Der Übergang in eine Führungsposition ist ein gewaltiger Sprung, der keinesfalls unterschätzt werden darf. Um effektiv zu führen, braucht es einen tiefgreifenden Wandel, der sowohl auf intellektueller als auch emotionaler Ebene vollzogen werden muss. Meiner Erfahrung nach erfolgt dieser Übergang schrittweise und es dauert oft mehrere Jahre, bis man zu einer Führungspersönlichkeit reift und in der Rolle ankommt. Wichtig dabei ist, sich die Kompetenzen des Facharbeiters zu bewahren, nur sollten sie in der Führungsrolle anders eingesetzt werden. Im Idealfall dient das spezialisierte Wissen dann als verlässlicher «Bullshit-Detektor» und hilft, Ungenauigkeiten, Fehler, Komplikationen usw. sofort zu erkennen, um dann die entscheidenden Fragen zu stellen. In diesem Punkt laufen viele Führungsneulinge Gefahr, in eine Falle zu tappen.
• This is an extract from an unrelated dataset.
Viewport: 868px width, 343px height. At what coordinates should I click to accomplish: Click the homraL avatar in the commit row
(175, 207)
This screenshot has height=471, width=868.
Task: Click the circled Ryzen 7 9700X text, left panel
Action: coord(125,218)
Voller Elan stürzen sie sich in die Arbeit, verlieren sich in Details und fühlen sich wieder ganz wie Spezialisten und weniger als Führungskräfte. Mit einer Beförderung zum «Vorgesetzten von Mitarbeitenden» verändert sich allerdings das Spektrum der Aufgaben und auch die Art und Weise, wie Zeit eingesetzt werden sollte. Anstatt sich auf die Details der eigenen Arbeit zu konzentrieren, gilt es nun das Verhalten und die Bedürfnisse unterschiedlicher Individuen zu verstehen.
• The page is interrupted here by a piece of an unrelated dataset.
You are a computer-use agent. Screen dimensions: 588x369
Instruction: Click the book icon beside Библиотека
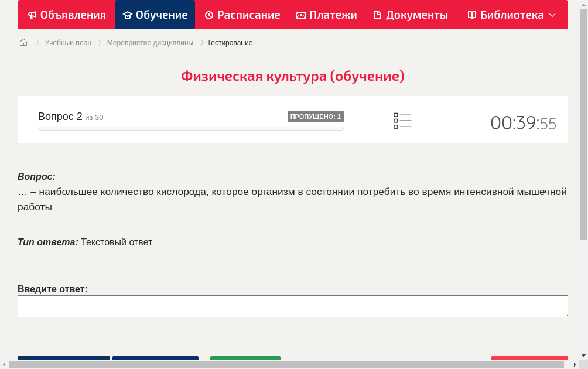click(x=471, y=15)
Lass die Detailverliebtheit hinter dir
Das bedeutet auch, dass Zeit effektiver und breiter verteilt werden muss, damit die Anforderungen der neuen Position erfüllt werden. Neuführungskraft Alice berichtete mir, dass ihr diese Umstellung schwerfalle und ihre Arbeitsbelastung dadurch zugenommen hat. Sie fühle sich ebenfalls deutlich gestresster und überfordert. Um Alice ihre Situation vor Augen zu führen, haben wir ein kleines Gedankenexperiment gemacht. Ich sagte zu ihr: «Stell dir einmal vor, dass du als Teamleiterin eine Vielzahl von Verantwortlichkeiten schulterst und dabei gleichzeitig weiterhin so detailtief arbeitetest wie deine Mitarbeitenden. Wie wäre dies deiner Meinung nach möglich?» Alice überlegt hin und her, doch kam schlussendlich zur Erkenntnis, dass eine solche Herangehensweise in der Realität nicht umsetzbar ist. Sie könne nicht die vollständige Kontrolle über alle Aufgabenbereiche haben, und zudem wäre die daraus resultierende Arbeitslast für sie nicht nachhaltig. Aus diesem kleinen Aha-Moment wurde deutlich, dass Alice an ihrem Zeitmanagement und ihrer Priorisierung arbeiten sollte, damit sie effektiver wird und sich nicht mehr selbst überlastet.